++++ Fragmento del texto
La
parábola más conocida de Jesús, y tal vez la más repetida, es la llamada
«parábola del padre bueno». ¿Qué sintieron los que oyeron por vez primera esta
parábola inolvidable sobre la bondad de un padre preocupado solo por la felicidad
de sus hijos?
Sin
duda, desde el principio quedaron desconcertados. ¿Qué clase de padre era este
que no imponía su autoridad?, ¿cómo podía consentir la desvergüenza de un hijo
que le pedía repartir la herencia antes de morirse?, ¿cómo podía dividir su
propiedad poniendo en peligro el futuro de la familia?
Jesús
los desconcertó todavía más cuando comenzó a hablar de la acogida de aquel
padre al hijo que volvía a casa, hambriento y humillado. Estando todavía lejos,
el padre corrió a su encuentro, le abrazó con ternura, le besó efusivamente,
interrumpió su confesión y se apresuró a acogerlo como hijo querido en su
hogar. Los oyentes no lo podían creer. Aquel padre había perdido su dignidad.
No actuaba como el patrón y patriarca de una familia. Sus gestos eran los de
una madre que trata de proteger y defender a su hijo de la vergüenza y el
deshonor.
++++++++
++++ Registros
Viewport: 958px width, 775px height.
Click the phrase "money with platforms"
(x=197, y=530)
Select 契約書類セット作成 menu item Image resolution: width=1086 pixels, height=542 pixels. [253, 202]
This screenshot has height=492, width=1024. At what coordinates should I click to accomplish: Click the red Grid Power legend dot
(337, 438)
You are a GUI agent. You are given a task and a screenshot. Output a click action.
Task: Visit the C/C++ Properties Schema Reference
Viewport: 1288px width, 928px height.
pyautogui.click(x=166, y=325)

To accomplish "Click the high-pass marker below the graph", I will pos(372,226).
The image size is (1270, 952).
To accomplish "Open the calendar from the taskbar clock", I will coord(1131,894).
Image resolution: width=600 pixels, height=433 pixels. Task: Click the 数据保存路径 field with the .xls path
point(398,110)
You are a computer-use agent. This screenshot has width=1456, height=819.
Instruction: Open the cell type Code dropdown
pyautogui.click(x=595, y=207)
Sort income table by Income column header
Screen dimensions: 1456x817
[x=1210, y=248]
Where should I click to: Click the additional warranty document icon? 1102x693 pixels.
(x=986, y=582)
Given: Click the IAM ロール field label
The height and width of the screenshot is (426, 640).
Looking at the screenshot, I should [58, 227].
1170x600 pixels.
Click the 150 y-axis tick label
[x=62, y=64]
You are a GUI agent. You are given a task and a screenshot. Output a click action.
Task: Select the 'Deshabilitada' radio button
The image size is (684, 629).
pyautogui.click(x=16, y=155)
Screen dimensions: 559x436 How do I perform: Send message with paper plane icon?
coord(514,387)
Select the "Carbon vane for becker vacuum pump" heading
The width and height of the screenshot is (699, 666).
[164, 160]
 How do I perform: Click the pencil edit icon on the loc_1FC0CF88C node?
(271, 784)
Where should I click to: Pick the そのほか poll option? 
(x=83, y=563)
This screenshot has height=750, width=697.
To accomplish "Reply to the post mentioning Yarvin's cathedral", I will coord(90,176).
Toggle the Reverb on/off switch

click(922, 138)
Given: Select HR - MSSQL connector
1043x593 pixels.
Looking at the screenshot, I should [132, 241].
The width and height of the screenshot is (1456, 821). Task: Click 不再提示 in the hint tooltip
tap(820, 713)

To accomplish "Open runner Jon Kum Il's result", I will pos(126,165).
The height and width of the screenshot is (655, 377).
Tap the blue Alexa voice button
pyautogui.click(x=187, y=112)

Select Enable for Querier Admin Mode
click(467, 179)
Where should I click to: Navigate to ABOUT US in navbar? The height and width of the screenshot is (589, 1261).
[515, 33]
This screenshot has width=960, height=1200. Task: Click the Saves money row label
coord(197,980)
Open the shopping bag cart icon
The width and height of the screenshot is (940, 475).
++++++++
Consigna:
Repite entero y sin cambiar nada el texto sobre la parábola del padre bueno. Los registros son material aparte y no tienen que ver con el texto.

Solución:
La
parábola más conocida de Jesús, y tal vez la más repetida, es la llamada
«parábola del padre bueno». ¿Qué sintieron los que oyeron por vez primera esta
parábola inolvidable sobre la bondad de un padre preocupado solo por la felicidad
de sus hijos?
Sin
duda, desde el principio quedaron desconcertados. ¿Qué clase de padre era este
que no imponía su autoridad?, ¿cómo podía consentir la desvergüenza de un hijo
que le pedía repartir la herencia antes de morirse?, ¿cómo podía dividir su
propiedad poniendo en peligro el futuro de la familia?
Jesús
los desconcertó todavía más cuando comenzó a hablar de la acogida de aquel
padre al hijo que volvía a casa, hambriento y humillado. Estando todavía lejos,
el padre corrió a su encuentro, le abrazó con ternura, le besó efusivamente,
interrumpió su confesión y se apresuró a acogerlo como hijo querido en su
hogar. Los oyentes no lo podían creer. Aquel padre había perdido su dignidad.
No actuaba como el patrón y patriarca de una familia. Sus gestos eran los de
una madre que trata de proteger y defender a su hijo de la vergüenza y el
deshonor.